Four Who Harnessed with Their Own Hands
The Mekhilta lines up four figures from the Torah who performed their own harnessing, and it puts them in two columns of two.
Abraham rose early and saddled his donkey to go do the will of God. He had every servant available. He went himself, for the honor of the Lord. He would not delegate an act of divine service to a hireling.
Joseph harnessed his own chariot to go meet his father Jacob, coming down into Egypt after years of separation (Genesis 46:29). He too had servants in abundance. He had all of Egypt at his disposal by that point. He went himself, for the honor of his father.
Then the column turns. Balaam arose in the morning and saddled his own donkey to go with the messengers of Balak, king of Moab, on a commission to curse Israel (Numbers 22:21). He also had servants. He went himself anyway, burning with his own desire to accomplish what he had been hired to do.
Pharaoh harnessed his chariot and led his army in pursuit of the Israelites fleeing Egypt (Exodus 14:6). The most powerful man in the world, hitching his own horses himself, driven by the same rage that would carry him and his army into the sea.
The Symmetry That Condemns
The Mekhilta's structure is not decorative. It is a trap. Two righteous men, two wicked men, all four performing the same act with their own hands. The act itself, harnessing an animal, is entirely neutral. What charges it is the destination.
The rabbis say this explicitly: let the saddling of Abraham come and oppose the saddling of Balaam. Abraham saddled to go do the will of God. Balaam saddled to go curse Israel. The same early morning, the same hands on the leather, the same self-sufficiency in preparation, and an absolute moral difference between them. Not in the act. In the direction of the act.
Rabbi Shimon ben Yochai extended the argument further. The sword in Abraham's hand at Moriah, the hand of a man about to slaughter his son for God, was the same kind of readiness as the sword in Pharaoh's hand, pursuing a people he had already been told would escape. What separates them is not the readiness but what the readiness is in service of.
What Zeal Does and Does Not Prove
The midrash is interested in something that later generations have found difficult: it refuses to allow enthusiasm to be its own justification. Balaam was not a lazy man. He was eager. He rose early. He saddled himself. He was fully committed to what he was going to do.
The rabbis see this as making the case worse, not better. The problem with Balaam is not that he stumbled into cursing Israel while half-asleep. The problem is that he threw himself into it with the same whole-body devotion that Abraham threw into serving God. Same energy, different direction. And when the direction is wrong, the zeal compounds the wrong rather than redeeming it.

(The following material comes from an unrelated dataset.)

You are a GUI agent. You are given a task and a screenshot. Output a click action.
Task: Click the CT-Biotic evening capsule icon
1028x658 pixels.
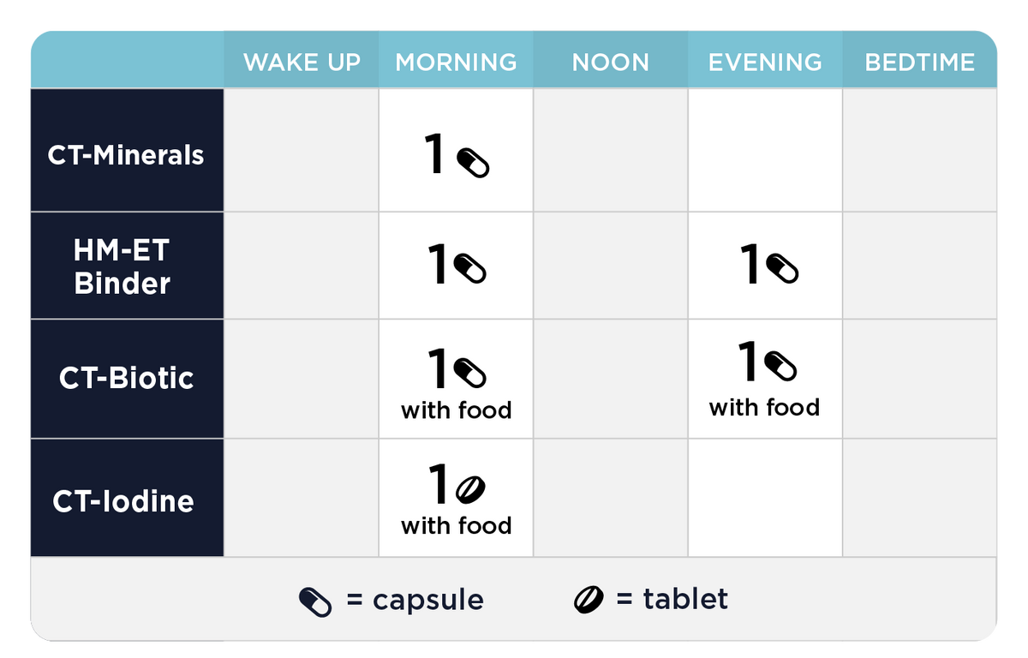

Abraham's self-saddling on the morning of the binding was not an act of humility for its own sake. It was the physical expression of a will so fully aligned with God's command that he could not bear any distance between himself and its execution. He wanted no one standing between him and what God had asked.
That morning, in the dark, before anyone could wake and try to stop him, he bent down and did it himself.